To the East you can see the most ancient Jewish cemetery in the world, located on the Mount of Olives, as well as the Intercontinental Hotel /Seven Arches on top of it. A little to the left we have the tower of Augusta Victoria with its triangular roof, and more to the left, in the Old City, a glimpse of gold is visible – The center of Temple Mount.
Bobby, the British Policeman, and the Bell Tower
The Abbey of the Dormition is seen in all its glory, and behind it stand the King David hotel and the YMCA tower. “Dormir” means sleep in both Latin and French. In this case, it refers to Virgin Marie, Mother of Jesus, who fell asleep for the last time in Zion.

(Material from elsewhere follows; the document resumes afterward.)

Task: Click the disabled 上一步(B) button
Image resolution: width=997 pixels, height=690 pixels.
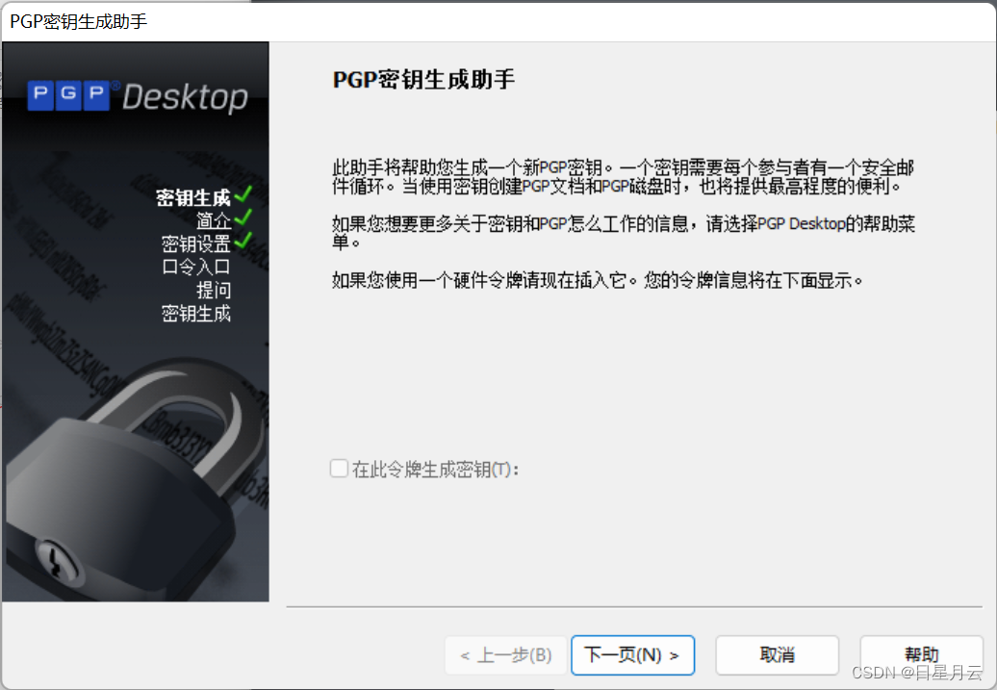Action: pyautogui.click(x=505, y=654)
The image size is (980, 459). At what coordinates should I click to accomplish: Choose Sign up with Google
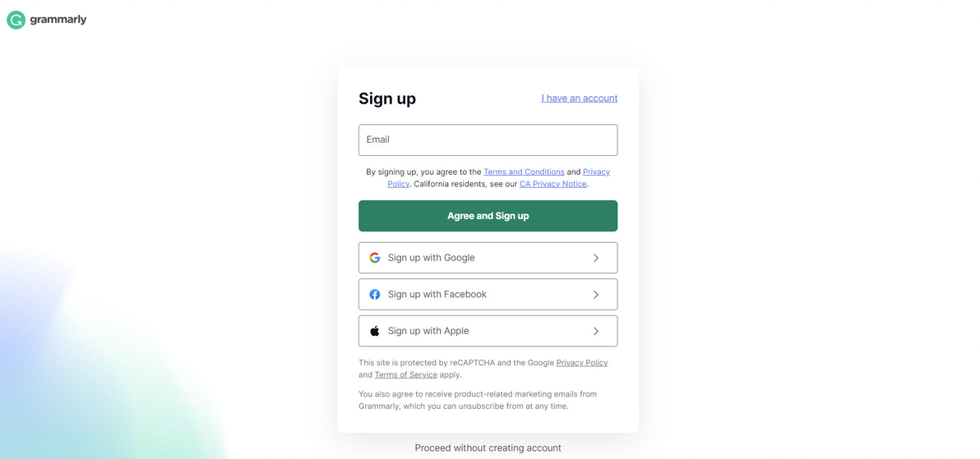point(488,258)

Another version says that Maria's final sleep took place in Miriam’s Grave in Kidron Valley, or in Ephesus in Turkey.
On the lefthand side of the monastery you is the Bell Tower, and if you're lucky you might be able to hear them ring before the prayer. A well-known Jerusalem anecdote says that the tower is actually called Bobby, like the nickname of British policemen. The dome of the tower looks like a hat of a British policeman, the clock is the nose, and the windows from two sides are the eyes. A bit lower a triangular mustache and a mouth. A Few steps to the left, and Bobby changes his face – two clocks become eyes, and the window under them – a nose. On top of Bobby's head is a Jewish metal rooster, probably a kosher one. The rooster is the work of a Jewish blacksmith, who got a special order from the church in 1909. Why a rooster you may ask? According to the New Testament, Jesus Christ told his disciples that until the call of the rooster at dawn, Peter will betray him. The monastery is open for visitors.

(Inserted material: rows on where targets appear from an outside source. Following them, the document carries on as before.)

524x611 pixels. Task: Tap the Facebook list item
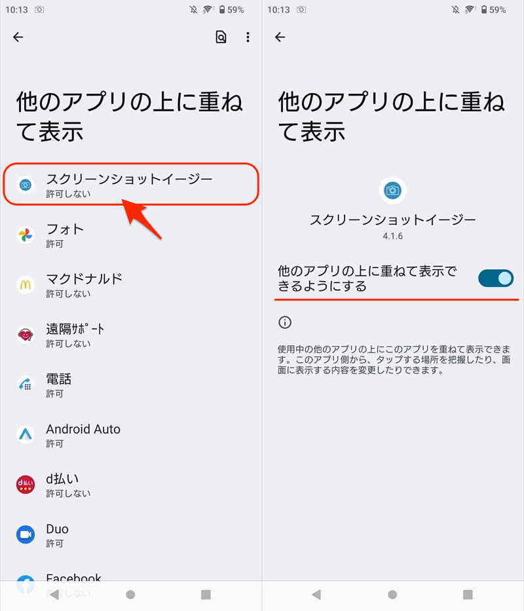(131, 584)
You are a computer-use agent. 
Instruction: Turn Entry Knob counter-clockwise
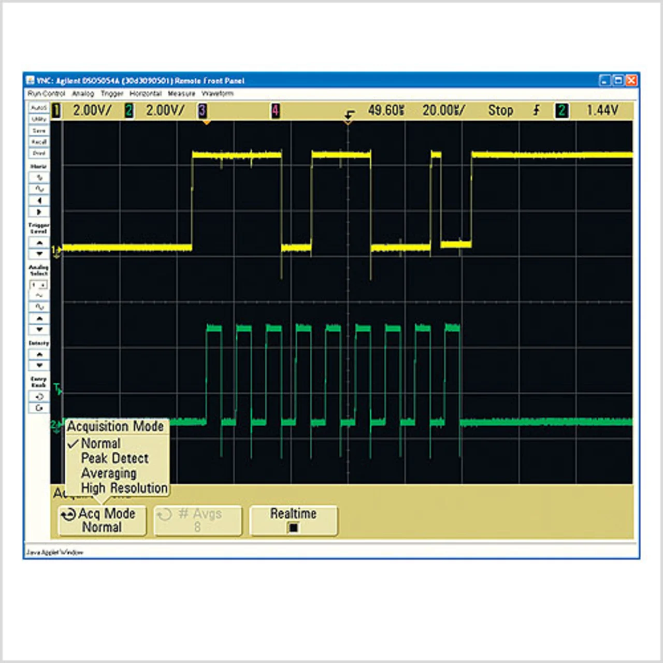click(x=39, y=397)
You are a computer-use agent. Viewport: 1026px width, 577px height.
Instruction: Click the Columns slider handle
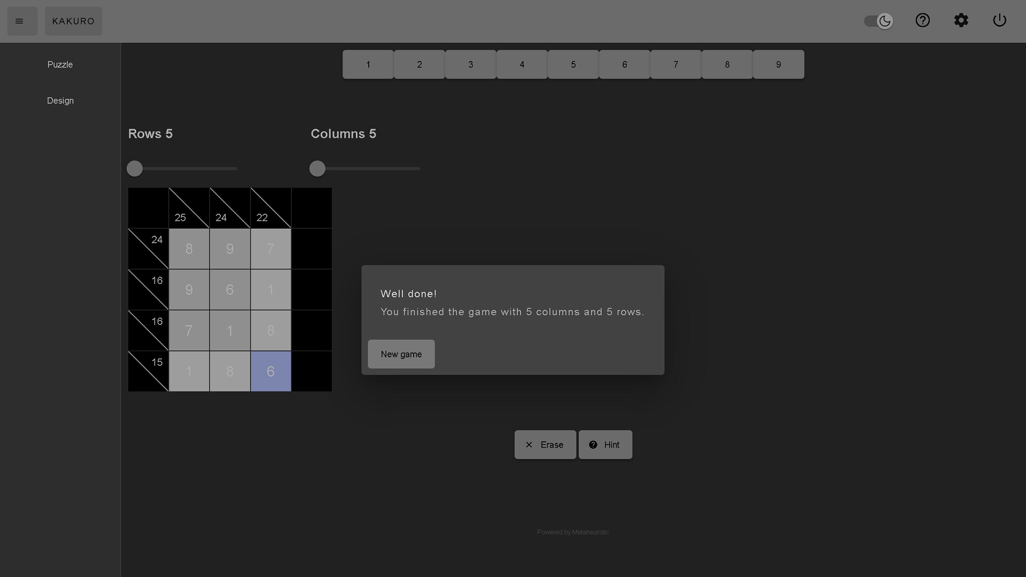click(x=317, y=168)
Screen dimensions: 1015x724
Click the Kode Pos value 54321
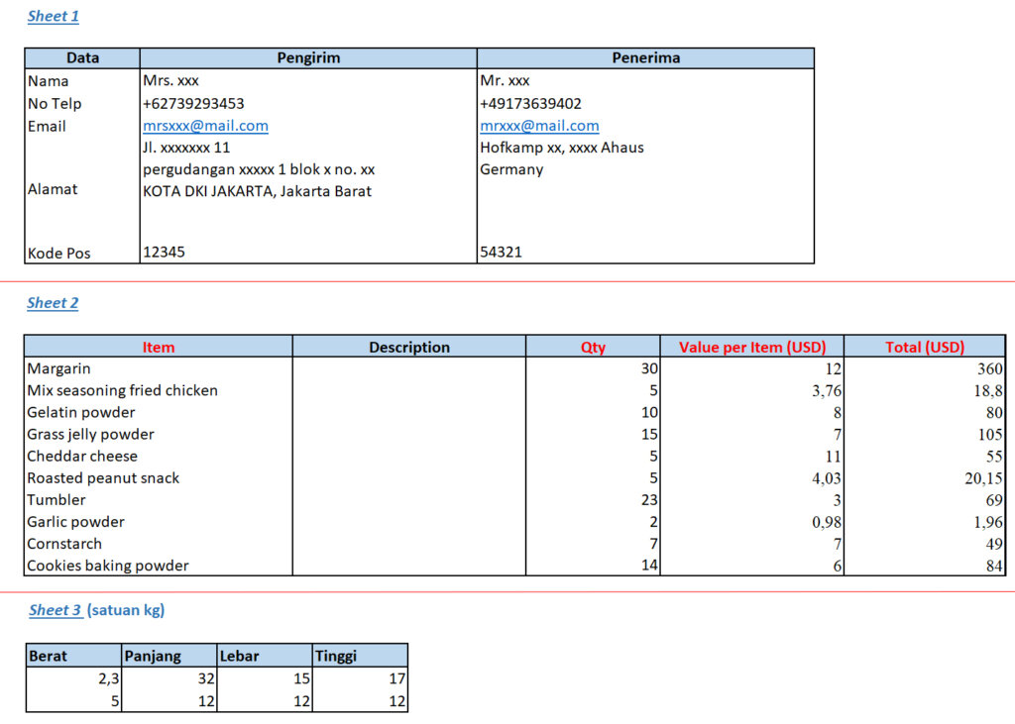pos(502,252)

Who else was here on the roof? In 1992, David Koresh and 86 of his disciples committed mass-suicide in Texas, USA, after a long battle with FBI agents. Koresh, who claimed to be the messiah, was a guitarist and a singer, who filmed video clips on this roof (at least two of them available online). After he came back to the US, he gathered weapon in a ranch in Texas and prepared himself and his disciples for the Armageddon. The unfortunate end is known.
The Original Painting by Da Vinci
The exit will lead you towards the Hall of the Last Supper, also called the Cenacle. The Cenacle is a Crusader building from the 12th century. Notice the impressive arches and Mihrab towards Mecca, since this place was also previously used as a mosque.
When entering, you will see a Crusader column decorated with Falcon birds. Every bird has chicks pecking its belly. In many paintings, Jesus is portrayed as a rooster with chicks (his disciples), and sometimes as an innocent lamb led to slaughter. Here, the Falcon represents Jesus, and the chicks are his believers, who bite his flash for their own sake.
According to tradition, in this hall Jesus ate the last Passover Seder before he was crucified. Here he gave his disciples to drink the wine, symbolizing his blood, and eat the bread, symbolizing his flesh. To this day, this ceremony is recognized in Christianity as the Mass, as well as the famous painting of Leonardo Da Vinci. The Pope visited here in 1966, granting Israel the permission to pave the road from the Sultan’s Pool back here, despite the Jordanian border lying nearby at the time.
Apart from where we visited, Mount Zion has many other interesting places: the grave of Oscar Schindler, the Church of St. Peter in Gallicantu, and a few interesting cemeteries, spread around Mount Zion.
We also recommend visiting the place at night. Although the monastery, the tomb and the Last Supper hall usually close when it gets dark, there is no comparison to the beauty of Mount Zion lighted at nightfall, and to the observation point from the roof watching over the entire city of Jerusalem.